The Gulf Cooperation Council, representing six major energy producers reliant on the strait for exports, issued a joint statement emphasizing that "free, unconditional, and unrestricted navigation, including the right of transit passage as guaranteed under international law, remains essential to regional and global security." The council also stressed the need to address "the full spectrum of Iran's threats, including its ballistic missiles, drones, and support of proxies in the region."
Broader Peace Negotiations at Risk
The strike on Ever Lovely came as broader negotiations over a permanent settlement remained fragile. The U.S. and Iran have 60 days under the memorandum of understanding to hammer out final terms, but disagreements persist on multiple fronts. A senior U.S. official said negotiations have been hampered by the first point in the signed document, which calls for fighting to stop in Lebanon and requires ensuring "the territorial integrity and sovereignty of Lebanon." Iran has insisted that Israeli forces must withdraw from southern Lebanon as a condition for a final deal, a demand Israel has rejected.
Hezbollah, the Iranian-backed militant group, reiterated its refusal to disarm.

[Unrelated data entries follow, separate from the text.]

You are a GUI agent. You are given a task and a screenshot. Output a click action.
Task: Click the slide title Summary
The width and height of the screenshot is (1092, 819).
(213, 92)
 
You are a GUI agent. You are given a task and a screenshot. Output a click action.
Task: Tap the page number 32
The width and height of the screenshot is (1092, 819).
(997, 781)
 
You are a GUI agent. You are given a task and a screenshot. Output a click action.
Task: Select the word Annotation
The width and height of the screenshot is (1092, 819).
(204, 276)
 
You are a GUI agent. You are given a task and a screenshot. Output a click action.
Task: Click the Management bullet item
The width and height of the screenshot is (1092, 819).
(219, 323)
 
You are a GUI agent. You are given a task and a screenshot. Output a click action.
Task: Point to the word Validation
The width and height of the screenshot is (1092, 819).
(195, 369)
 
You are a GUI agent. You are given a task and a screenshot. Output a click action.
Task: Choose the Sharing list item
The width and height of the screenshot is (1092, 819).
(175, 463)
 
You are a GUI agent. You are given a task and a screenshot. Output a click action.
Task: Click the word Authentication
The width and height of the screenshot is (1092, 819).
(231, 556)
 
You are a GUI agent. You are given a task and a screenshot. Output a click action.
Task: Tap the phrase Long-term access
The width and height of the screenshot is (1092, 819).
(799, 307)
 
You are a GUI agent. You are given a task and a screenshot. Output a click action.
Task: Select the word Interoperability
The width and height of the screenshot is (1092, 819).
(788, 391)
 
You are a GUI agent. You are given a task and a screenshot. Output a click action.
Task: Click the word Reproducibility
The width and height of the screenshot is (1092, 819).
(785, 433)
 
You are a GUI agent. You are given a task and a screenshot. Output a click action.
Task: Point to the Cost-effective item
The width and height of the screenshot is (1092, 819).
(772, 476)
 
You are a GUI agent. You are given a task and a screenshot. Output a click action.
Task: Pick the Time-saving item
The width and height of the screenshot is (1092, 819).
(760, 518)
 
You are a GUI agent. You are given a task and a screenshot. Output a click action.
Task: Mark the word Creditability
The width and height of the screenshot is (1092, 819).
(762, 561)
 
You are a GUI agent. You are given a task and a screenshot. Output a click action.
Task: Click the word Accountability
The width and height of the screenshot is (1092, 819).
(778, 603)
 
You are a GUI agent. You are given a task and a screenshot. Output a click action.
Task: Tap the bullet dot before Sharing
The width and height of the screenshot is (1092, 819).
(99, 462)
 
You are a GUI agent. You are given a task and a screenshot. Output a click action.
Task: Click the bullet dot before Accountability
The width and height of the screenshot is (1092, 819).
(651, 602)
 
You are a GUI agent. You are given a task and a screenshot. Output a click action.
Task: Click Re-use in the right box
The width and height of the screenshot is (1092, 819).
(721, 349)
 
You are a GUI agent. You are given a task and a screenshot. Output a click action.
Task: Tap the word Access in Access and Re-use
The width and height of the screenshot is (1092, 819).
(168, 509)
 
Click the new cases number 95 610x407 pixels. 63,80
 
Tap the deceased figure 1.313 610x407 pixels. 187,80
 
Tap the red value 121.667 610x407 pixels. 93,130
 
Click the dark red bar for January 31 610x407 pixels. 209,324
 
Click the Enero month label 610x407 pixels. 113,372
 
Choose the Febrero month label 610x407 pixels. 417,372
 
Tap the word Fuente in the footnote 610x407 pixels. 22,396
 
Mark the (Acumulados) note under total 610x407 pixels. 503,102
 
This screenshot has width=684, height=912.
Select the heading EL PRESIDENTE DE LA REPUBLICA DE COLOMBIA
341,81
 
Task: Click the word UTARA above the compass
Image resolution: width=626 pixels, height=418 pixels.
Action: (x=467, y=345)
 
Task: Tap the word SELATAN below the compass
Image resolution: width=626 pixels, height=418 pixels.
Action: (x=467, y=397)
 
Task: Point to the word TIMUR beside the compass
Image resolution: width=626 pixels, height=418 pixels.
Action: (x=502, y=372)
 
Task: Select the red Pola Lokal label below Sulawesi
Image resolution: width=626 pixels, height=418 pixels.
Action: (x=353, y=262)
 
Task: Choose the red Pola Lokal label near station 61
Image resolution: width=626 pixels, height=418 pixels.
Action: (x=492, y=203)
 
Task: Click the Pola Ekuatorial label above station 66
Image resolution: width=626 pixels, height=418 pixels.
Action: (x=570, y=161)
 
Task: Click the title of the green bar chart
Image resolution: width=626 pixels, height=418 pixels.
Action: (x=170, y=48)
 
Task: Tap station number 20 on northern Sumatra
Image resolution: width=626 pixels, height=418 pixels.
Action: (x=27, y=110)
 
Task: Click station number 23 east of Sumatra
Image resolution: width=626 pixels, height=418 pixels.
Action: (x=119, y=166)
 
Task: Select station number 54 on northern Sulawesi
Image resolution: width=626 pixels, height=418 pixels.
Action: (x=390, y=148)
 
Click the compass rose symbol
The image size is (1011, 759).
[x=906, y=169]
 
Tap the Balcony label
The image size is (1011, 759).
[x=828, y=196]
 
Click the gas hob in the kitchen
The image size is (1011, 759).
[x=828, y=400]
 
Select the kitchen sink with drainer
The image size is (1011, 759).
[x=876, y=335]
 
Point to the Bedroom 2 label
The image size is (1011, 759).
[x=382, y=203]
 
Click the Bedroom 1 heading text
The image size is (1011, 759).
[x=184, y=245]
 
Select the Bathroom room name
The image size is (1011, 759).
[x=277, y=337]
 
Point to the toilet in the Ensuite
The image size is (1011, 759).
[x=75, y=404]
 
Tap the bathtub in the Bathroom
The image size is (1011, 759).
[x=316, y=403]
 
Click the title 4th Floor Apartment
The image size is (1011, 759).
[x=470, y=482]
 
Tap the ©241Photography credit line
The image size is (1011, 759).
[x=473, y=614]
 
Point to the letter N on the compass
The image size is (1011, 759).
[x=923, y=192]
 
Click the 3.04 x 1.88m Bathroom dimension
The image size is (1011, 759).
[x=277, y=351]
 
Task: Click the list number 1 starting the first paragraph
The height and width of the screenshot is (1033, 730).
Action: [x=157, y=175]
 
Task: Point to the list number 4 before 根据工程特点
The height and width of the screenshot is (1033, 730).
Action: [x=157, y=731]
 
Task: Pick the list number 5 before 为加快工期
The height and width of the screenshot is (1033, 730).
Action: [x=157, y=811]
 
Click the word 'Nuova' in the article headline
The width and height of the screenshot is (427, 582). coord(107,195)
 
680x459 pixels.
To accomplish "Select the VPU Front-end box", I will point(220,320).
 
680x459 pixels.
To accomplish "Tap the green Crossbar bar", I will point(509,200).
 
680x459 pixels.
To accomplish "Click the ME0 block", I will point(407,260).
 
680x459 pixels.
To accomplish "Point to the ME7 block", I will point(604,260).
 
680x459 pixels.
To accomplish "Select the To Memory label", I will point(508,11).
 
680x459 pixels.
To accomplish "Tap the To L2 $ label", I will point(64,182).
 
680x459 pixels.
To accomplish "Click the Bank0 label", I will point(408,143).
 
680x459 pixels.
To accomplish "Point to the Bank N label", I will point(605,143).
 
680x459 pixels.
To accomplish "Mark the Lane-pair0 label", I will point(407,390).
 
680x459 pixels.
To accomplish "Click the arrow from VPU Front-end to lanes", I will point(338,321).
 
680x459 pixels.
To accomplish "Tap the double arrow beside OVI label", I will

General Secretary Naim Qassem said Friday that Israel must "withdraw completely" and "unconditionally" from Lebanon, and that "no agreement that compromises Lebanon's sovereignty will be accepted." He claimed the U.S.-Iran deal amounted to "an official acknowledgment of the defeat of the United States and Israel," though the Trump administration has characterized it as a temporary ceasefire aimed at preventing nuclear weapons development in Iran.